* [Exercise objective]
Your output should consist solely of the lines from the one with "Click the blue 3366.580 price axis label" through the end of the records, reproduced exactly, both ends included.

=== Information provided ===

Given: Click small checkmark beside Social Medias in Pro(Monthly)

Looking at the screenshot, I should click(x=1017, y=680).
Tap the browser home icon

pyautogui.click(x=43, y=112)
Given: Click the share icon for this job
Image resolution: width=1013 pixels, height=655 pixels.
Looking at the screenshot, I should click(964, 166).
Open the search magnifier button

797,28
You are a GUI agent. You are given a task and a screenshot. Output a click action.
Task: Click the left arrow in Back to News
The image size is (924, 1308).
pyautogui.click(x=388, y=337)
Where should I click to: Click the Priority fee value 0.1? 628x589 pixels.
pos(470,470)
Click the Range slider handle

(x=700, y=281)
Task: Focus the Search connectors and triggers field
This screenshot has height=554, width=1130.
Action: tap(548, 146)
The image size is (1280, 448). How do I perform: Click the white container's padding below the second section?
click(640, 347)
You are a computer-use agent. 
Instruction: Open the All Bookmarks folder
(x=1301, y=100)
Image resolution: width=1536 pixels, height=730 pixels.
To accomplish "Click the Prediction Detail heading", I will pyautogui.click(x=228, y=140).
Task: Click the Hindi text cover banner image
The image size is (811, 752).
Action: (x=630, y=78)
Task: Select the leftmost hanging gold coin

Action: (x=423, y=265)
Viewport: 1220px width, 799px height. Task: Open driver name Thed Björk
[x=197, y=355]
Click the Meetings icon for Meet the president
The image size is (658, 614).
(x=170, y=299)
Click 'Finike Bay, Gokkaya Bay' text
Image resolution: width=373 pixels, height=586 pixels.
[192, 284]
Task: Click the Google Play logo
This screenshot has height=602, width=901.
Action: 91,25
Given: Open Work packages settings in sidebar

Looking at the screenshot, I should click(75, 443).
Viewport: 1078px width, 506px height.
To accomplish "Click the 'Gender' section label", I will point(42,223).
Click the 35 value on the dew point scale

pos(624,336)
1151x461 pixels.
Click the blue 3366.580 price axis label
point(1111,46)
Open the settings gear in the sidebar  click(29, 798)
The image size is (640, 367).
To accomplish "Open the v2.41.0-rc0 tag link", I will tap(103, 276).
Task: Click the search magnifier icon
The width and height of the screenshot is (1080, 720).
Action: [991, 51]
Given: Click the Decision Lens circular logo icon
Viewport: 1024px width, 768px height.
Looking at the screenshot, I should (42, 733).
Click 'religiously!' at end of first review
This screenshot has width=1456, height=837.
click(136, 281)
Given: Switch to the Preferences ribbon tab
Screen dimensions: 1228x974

===

* [Answer space]
Click the blue 3366.580 price axis label
point(1111,46)
Open the settings gear in the sidebar  click(29, 798)
The image size is (640, 367).
To accomplish "Open the v2.41.0-rc0 tag link", I will tap(103, 276).
Task: Click the search magnifier icon
The width and height of the screenshot is (1080, 720).
Action: [991, 51]
Given: Click the Decision Lens circular logo icon
Viewport: 1024px width, 768px height.
Looking at the screenshot, I should (42, 733).
Click 'religiously!' at end of first review
This screenshot has width=1456, height=837.
click(136, 281)
Given: Switch to the Preferences ribbon tab
Screen dimensions: 1228x974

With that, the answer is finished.